I argue that NZ farmers need to understand the total P in the soil and learn ways to access and cycle that soil resource.
Research is increasingly clear on how beneficial fungi in the soil are in symbiotic relationship with plants. Fungi make P and other elements plant available in ways plants are unable to do on their own. The fungi draw carbon from the plants.
We need to use P tests, in particular, that can tell us total P in the soil, particularly in soils where pH is on the low side.

But knowing how much P there is in the soil and accepting the benefits soil fungi can bring requires more than optimising pH. There has to be a soil physical as well as chemical environment that allows fungi etc to thrive. Good physical structure in the soil allows roots and microorganisms to breathe. Compacted soils don't breathe well and asphyxiate roots and microorganisms. The beneficial fungi and other microorganisms also need to be present. Intensive, repeditive cropping, severe pugging can destroy the microorganism population, requiring reintroduction (there are relatively simple, inexpensive means to do that).
I think embracing these points are important aspects of 'regenerative' agriculture. For example, a mix of pasture species with deep and shallower rooting depths will, over time, with good management, rehabilitate soils. Some plant species may be only included for their capacity to (a) relocate elements from deeper in the soil profile into the topsoil where they available for shallower feeding species; and (2) enhance permeability for water and air to deeper levels = increased water holding capacity and drought resilience.

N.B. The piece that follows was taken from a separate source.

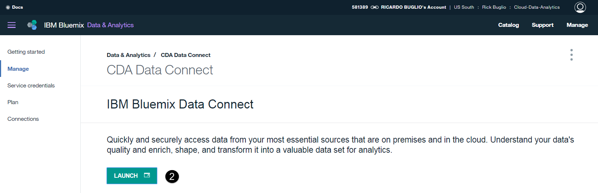
Task: Click Data & Analytics breadcrumb link
Action: coord(129,55)
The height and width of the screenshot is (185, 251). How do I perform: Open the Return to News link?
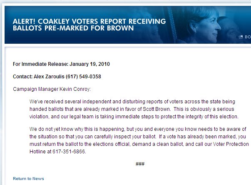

It's a different way of approaching things. But it's certainly time to start planning for when it will be either difficult or expensive (or both) to access fertiliser solutions out of a bag (or truck or plane) as NZ has grown dependent on.

The other side to think on, is to reposition agriculture in the value chain so that farmers can continue to afford to produce food to feed NZ and the world. (Might have to rethink the capital value of land too for that matter. Sometimes as farmers we are our own problem.)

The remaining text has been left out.